Scott is in room 1. He can go through any door. See the doors? He can't return to any room once he has painted it: slow-drying paint! In what order should he paint the rooms? Obviously, #16 must be last.
Solution
Discussion: This is an obvious guess-and-try problem, but its value is in teaching us not to assume too much.
Solving the Problem: If we try it a few times, or a lot of times, we find no success. And this will continue to be the case until we realize that we are making an unnecessary assumption, namely that Scott has to paint room #1 first. Try having him start someplace else.
Heuristics: #2, guess and try, and #17, check for hidden assumptions.
Using the Problem with Students: a. as an assignment, in-class or overnight. This problem's task is easily understood, and students are willing to dig in on it. If students are working on it in class, I'm ready for somebody to blurt out the question, "Does he have to start in room 1?", and that gives the game away--which is OK with me. The point is for students to see that they need to be on the watch for unnecessary assumptions, and if that gets brought out very soon, it's OK.

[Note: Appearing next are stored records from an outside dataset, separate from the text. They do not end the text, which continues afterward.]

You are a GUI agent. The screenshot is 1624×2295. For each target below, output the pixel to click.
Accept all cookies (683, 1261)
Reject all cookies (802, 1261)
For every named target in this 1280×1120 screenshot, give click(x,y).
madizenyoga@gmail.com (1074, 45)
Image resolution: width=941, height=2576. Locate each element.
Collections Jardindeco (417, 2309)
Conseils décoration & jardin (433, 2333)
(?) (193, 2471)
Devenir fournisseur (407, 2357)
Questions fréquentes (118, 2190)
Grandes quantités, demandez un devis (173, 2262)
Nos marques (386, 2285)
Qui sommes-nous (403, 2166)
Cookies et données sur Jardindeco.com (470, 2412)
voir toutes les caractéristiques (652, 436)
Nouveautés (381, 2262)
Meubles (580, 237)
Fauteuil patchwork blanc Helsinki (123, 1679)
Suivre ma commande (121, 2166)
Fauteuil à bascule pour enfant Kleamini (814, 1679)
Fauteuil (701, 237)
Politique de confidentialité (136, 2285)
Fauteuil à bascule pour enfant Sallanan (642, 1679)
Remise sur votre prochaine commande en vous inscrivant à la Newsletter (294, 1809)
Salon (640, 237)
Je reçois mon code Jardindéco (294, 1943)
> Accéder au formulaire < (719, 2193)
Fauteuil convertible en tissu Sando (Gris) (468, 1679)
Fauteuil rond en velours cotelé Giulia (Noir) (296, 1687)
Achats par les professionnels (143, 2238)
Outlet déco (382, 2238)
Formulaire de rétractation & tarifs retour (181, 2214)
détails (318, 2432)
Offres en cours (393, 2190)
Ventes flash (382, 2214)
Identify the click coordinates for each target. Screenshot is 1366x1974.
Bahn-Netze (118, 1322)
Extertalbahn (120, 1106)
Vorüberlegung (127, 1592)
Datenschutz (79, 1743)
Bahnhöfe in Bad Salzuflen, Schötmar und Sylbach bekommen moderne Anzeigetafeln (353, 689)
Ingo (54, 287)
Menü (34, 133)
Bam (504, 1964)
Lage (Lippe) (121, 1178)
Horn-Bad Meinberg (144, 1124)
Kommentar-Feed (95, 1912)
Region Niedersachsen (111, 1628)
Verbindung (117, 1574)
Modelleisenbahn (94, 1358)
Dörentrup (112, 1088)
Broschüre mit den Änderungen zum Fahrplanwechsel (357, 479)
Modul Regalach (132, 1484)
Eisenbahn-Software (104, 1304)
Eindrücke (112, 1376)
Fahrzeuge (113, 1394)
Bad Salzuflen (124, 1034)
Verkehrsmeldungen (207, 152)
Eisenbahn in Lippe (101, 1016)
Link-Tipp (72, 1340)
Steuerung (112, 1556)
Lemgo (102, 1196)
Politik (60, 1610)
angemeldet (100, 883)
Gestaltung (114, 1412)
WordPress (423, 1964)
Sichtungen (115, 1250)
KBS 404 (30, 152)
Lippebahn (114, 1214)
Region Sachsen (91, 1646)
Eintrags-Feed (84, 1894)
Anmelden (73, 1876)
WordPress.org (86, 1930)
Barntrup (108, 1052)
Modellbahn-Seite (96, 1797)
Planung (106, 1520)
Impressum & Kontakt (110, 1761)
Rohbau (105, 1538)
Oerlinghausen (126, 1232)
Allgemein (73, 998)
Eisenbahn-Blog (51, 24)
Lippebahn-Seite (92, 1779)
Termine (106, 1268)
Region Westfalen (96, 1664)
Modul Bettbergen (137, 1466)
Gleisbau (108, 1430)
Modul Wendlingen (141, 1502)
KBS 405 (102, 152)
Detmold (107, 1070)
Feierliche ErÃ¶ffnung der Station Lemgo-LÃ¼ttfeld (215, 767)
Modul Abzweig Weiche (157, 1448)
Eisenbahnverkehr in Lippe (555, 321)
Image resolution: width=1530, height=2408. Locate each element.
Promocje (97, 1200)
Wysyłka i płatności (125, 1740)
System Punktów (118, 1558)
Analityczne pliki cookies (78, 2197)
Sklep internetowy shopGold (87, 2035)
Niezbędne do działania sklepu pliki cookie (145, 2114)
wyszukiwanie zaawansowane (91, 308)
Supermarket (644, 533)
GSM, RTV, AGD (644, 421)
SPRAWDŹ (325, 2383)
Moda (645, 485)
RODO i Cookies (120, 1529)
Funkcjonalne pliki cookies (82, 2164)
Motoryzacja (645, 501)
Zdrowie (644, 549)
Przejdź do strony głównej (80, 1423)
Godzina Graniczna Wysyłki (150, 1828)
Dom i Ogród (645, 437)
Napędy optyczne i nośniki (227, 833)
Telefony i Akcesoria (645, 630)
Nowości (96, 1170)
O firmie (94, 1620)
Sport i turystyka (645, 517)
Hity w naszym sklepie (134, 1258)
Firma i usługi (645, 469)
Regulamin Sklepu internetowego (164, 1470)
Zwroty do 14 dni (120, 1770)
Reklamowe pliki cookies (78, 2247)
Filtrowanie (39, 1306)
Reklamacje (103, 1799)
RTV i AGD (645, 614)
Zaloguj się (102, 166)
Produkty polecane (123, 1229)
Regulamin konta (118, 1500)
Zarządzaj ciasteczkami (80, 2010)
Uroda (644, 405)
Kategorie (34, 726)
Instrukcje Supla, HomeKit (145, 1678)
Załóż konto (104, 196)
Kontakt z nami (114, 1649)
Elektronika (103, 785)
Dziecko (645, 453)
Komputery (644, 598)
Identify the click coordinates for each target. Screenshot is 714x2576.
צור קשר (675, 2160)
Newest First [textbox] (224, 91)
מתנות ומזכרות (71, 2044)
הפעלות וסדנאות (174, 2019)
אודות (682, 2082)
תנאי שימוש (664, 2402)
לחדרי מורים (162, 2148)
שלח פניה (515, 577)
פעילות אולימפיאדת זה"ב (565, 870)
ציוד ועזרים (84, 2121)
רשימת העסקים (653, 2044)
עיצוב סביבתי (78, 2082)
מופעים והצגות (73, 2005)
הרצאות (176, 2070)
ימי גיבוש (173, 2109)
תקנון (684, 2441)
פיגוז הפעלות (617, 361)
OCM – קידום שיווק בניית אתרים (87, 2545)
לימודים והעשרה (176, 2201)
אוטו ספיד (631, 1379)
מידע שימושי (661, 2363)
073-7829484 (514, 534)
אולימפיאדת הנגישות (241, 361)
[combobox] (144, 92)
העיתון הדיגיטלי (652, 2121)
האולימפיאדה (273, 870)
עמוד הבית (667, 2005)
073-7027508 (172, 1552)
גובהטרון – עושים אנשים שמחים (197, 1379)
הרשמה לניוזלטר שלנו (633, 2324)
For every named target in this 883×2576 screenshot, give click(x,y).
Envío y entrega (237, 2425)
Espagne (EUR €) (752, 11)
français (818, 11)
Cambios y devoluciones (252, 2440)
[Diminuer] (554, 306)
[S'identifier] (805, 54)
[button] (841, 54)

Modifying or Extending the Problem: This problem goes very fast, and once students see that they can start in rooms other than #1, it's natural to extend the problem right away. The question is, which rooms can Scott begin with so that he can paint them all, and which rooms won't work as starters? There's a pattern to be found, and some thinking to do about why that pattern works. (Stella would like to hear from anyone with a reason for this.)
A further extension is possible: What if there aren't 16 rooms, but 9, or 25, or some other perfect square? What if the room is rectangular?